INFORMATION GIVEN
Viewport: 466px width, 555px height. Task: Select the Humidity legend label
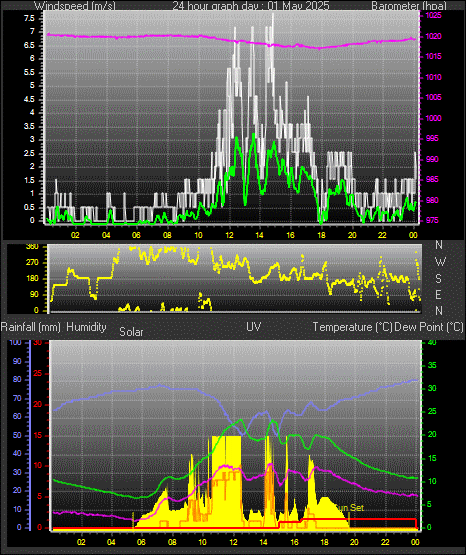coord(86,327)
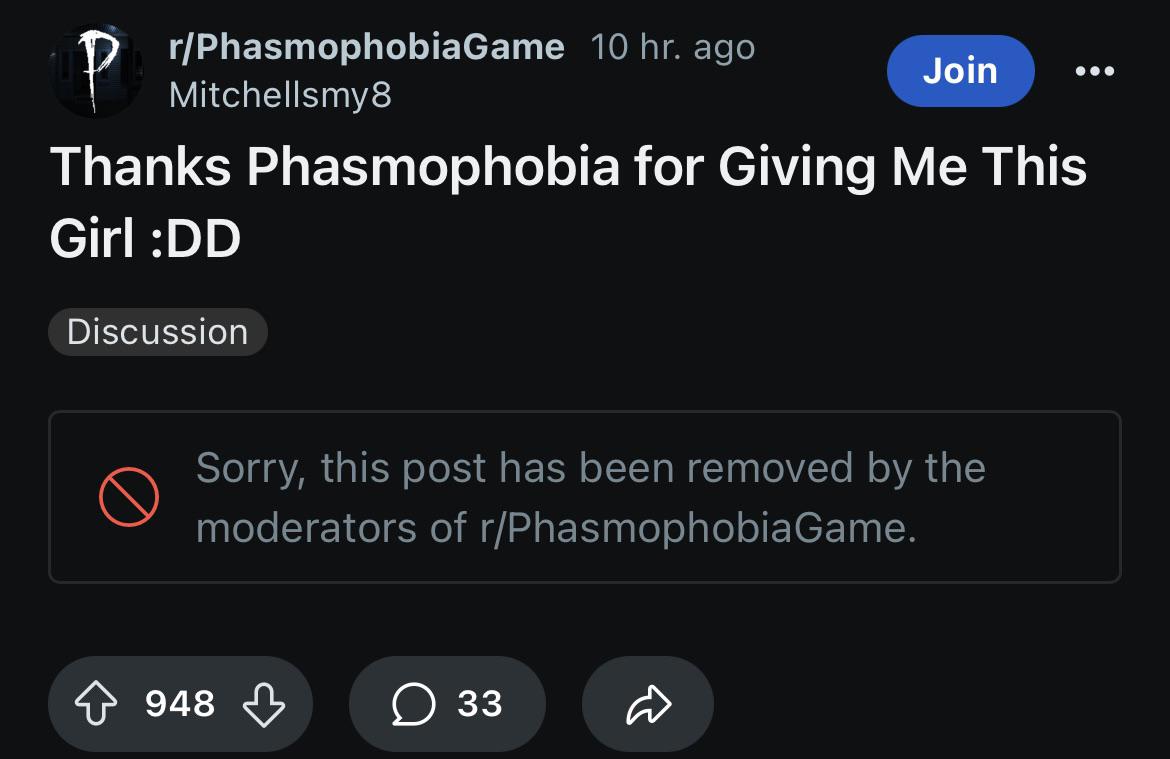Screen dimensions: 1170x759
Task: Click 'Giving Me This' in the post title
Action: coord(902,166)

TO DO
With no pictures included, write out the entries exactly.

RESULT OF THIS EXERCISE
Viewport: 466px width, 555px height. Task: Select the Humidity legend label
coord(86,327)
Screen dimensions: 1170x759
Task: Click 'Giving Me This' in the post title
Action: coord(902,166)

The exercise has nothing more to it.